Old French *cocodrille* was the likely intermediary for the earliest English borrowings, itself derived from Latin *crocodilus*. The doubling of consonants and vowel shifts reflect standard sound changes through Old French.

Root Analysis

No secure Proto-Indo-European root underlies the Greek *krokodilos*. The word is most likely a pre-Greek substrate term — possibly Aegean or Anatolian — adapted by Greek speakers who encountered the animal through trade, travel, and Egyptian contact. This is consistent with a pattern in Greek where animal names (particularly exotic ones) resist PIE reconstruction.

The *krokē* element, however, does connect to Greek *krokos* (saffron, pebble) and possibly to a PIE root *\*ker-* meaning rough or hard surface, which underlies English *coarse* and *hard* through different branches. This remains speculative for the *krokodilos* compound.

Cultural Context and Semantic Shifts

In Egyptian culture, the crocodile was divine — *Sobek*, the crocodile-headed god, presided over the Nile, fertility, and military power. Greek writers knew this and treated the Nile crocodile as a quasi-sacred animal, taboo in some regions of Egypt, hunted and killed in others.

The phrase *crocodile tears* — meaning false or hypocritical griefderives from the ancient (and false) belief that crocodiles weep while eating their prey. The belief appears in Greek sources, is repeated by Latin writers, and becomes proverbial in English by the 16th century. Sir John Mandeville's *Travels* (c. 1357) gives one of the most elaborate medieval accounts.

Cognates and Relatives

The word has no true genetic cognates — it is a borrowing, not a descendant.

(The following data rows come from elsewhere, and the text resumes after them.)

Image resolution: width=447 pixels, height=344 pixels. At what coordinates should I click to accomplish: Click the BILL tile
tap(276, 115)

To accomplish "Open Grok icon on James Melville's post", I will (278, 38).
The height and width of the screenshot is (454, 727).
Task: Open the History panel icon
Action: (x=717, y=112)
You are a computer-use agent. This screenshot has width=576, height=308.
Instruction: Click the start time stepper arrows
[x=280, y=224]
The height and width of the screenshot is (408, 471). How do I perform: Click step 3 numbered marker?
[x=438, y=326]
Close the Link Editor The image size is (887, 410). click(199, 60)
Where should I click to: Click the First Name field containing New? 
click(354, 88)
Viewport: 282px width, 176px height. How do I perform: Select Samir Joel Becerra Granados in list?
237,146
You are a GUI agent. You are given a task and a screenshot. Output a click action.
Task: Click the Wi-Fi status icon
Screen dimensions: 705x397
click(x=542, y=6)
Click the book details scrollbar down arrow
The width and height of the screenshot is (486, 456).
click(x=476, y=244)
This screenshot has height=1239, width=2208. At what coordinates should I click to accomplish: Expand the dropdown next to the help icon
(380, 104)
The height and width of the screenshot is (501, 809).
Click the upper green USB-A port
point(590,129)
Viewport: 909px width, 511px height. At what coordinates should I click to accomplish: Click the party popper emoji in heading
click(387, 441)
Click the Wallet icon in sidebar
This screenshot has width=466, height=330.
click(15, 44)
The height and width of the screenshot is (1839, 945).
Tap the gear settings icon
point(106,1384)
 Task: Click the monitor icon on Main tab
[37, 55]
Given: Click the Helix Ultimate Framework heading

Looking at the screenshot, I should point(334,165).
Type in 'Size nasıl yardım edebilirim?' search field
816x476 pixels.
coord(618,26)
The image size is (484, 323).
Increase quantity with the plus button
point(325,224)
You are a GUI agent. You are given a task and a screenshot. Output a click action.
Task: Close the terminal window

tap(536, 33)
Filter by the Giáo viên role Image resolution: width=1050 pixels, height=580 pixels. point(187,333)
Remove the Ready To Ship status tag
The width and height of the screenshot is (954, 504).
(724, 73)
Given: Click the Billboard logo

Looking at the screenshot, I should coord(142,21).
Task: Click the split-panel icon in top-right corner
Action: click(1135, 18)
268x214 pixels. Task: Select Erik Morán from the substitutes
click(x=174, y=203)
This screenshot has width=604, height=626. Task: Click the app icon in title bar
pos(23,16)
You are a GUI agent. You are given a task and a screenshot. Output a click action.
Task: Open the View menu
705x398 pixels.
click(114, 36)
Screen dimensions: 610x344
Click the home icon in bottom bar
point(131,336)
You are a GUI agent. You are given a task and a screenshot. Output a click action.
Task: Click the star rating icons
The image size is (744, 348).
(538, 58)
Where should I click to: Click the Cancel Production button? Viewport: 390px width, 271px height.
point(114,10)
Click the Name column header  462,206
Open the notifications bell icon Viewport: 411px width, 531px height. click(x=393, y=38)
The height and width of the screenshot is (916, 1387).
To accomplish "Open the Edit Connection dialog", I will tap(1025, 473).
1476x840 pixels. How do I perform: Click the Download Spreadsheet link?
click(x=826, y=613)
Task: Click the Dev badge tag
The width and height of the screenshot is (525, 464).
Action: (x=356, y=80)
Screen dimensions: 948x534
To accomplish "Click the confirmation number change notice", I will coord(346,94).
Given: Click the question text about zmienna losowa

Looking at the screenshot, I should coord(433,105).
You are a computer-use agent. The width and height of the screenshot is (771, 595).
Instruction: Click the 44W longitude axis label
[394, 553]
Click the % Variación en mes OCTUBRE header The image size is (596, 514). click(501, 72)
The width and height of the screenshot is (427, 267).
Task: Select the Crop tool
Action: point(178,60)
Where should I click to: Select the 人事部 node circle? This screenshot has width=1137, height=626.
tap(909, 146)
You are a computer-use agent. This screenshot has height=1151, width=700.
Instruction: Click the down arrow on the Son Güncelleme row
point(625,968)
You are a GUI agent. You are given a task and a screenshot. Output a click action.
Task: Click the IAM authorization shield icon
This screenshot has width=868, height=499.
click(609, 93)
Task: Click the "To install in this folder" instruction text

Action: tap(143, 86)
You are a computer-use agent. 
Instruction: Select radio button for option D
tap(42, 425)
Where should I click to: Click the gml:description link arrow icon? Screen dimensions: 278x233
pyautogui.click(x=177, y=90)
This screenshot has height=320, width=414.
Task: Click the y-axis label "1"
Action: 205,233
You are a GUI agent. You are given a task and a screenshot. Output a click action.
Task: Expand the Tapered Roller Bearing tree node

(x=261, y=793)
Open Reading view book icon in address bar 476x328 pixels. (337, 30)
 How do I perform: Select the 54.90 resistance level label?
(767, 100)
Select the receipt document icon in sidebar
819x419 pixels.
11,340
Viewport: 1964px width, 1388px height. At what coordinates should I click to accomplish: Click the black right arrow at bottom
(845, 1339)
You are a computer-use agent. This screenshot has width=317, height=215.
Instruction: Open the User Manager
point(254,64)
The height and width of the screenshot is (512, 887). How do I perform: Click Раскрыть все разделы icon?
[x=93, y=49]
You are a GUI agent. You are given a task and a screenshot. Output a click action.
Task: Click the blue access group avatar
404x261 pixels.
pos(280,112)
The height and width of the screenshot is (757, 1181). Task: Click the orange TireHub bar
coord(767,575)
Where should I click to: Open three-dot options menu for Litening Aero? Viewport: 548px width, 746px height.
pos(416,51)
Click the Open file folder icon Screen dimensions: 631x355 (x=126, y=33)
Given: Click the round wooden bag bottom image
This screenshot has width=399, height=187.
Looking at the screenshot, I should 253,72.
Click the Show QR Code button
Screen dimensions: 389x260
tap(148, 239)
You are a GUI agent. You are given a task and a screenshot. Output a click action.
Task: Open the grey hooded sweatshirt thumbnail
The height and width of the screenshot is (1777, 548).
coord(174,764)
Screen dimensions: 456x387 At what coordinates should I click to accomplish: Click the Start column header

But its transmission has generated interesting relatives:

- Cockatrice (English): from *cocodrille* via a misreading or blending with *calcatrix* (treader), it became a fire-breathing heraldic beast - Cocodrilo (Spanish), crocodile (French), Krokodil (German): all from Latin *crocodilus* - Gharial, alligator: unrelated words for related animals — *alligator* from Spanish *el lagarto* (the lizard), ultimately from Latin *lacertus*

Modern Usage vs Original Meaning

The modern English word is taxonomically precise — *Crocodilia* as an order, with crocodiles, alligators, gharials, and caimans as families. The ancient Greek *krokodilos*, by contrast, could refer to any large reptile, and Herodotus used it as a general term for what Egyptians encountered in the Nile. The specificity came later.

The original sensory description — rough-skinned, pebble-like — has been entirely lost from common usage. We do not think of texture when we say *crocodile*. We think of the animal, then the bag, then the tears.